The so-called "big investors" make the Housing market, and always have.

Whether they are builders or banks or speculators, they ARE the market.
 
Representative Paul Ryan, chairman of the House Budget Committee, declared this month that the U.S. national debt “is hurting our economy today.” It’s an idea embraced by almost every Republican and even some Democrats.

Economic data -- on jobs, housing and investment -- don’t support that claim.

And economists across the political spectrum dispute the best-known study of the subject, by Carmen Reinhart and Kenneth Rogoff, which found that nations with debt loads greater than 90 percent of their economies grow more slowly.


Economists See No Crisis With U.S. Debt as Economy Gains - Bloomberg


:clap2:
 
Three years after a government spending surge in response to the recession drove the U.S. past that red line -- the nation’s $16.7 trillion total debt is now 106 percent of the $15.8 trillion economy -- key indicators reflect gathering strength.

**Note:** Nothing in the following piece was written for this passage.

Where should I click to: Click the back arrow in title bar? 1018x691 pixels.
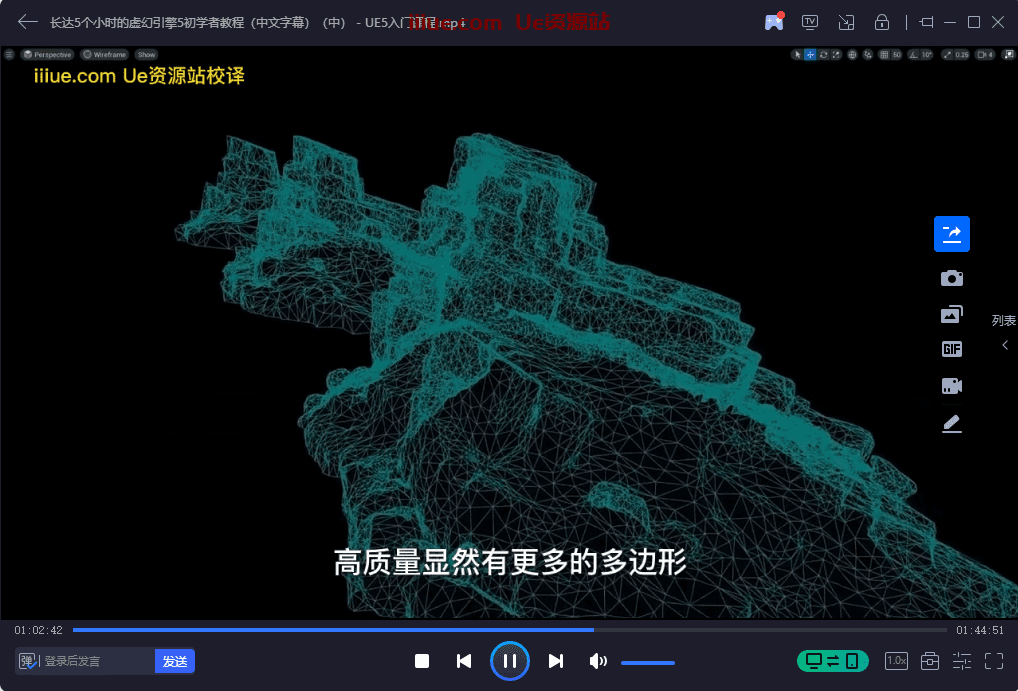[x=27, y=22]

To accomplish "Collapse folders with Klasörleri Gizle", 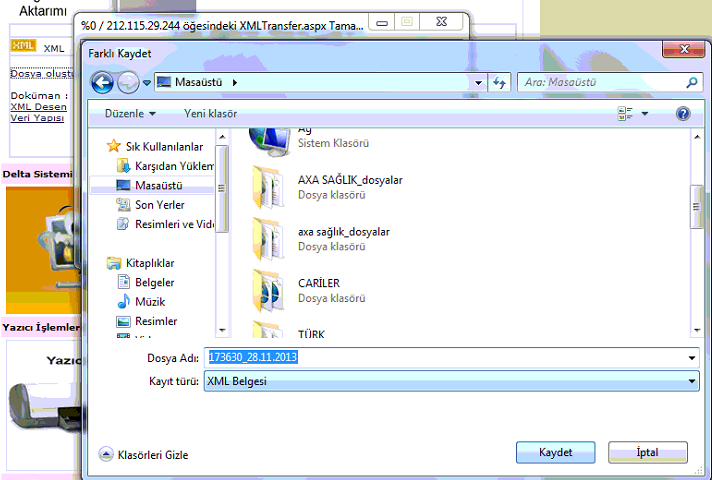I will coord(144,454).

Businesses have increased spending by 27 percent since the end of 2009. The annual rate of new home construction jumped about 60 percent.

Employers have created almost 6 million jobs.


Economists See No Crisis With U.S. Debt as Economy Gains - Bloomberg
 
Sure. The bar has been set low if that's what we're going to call growth. Anyway, the debt will sink us if we continue on increasing it at 1, 1.5 t a year. It's just a matter of time.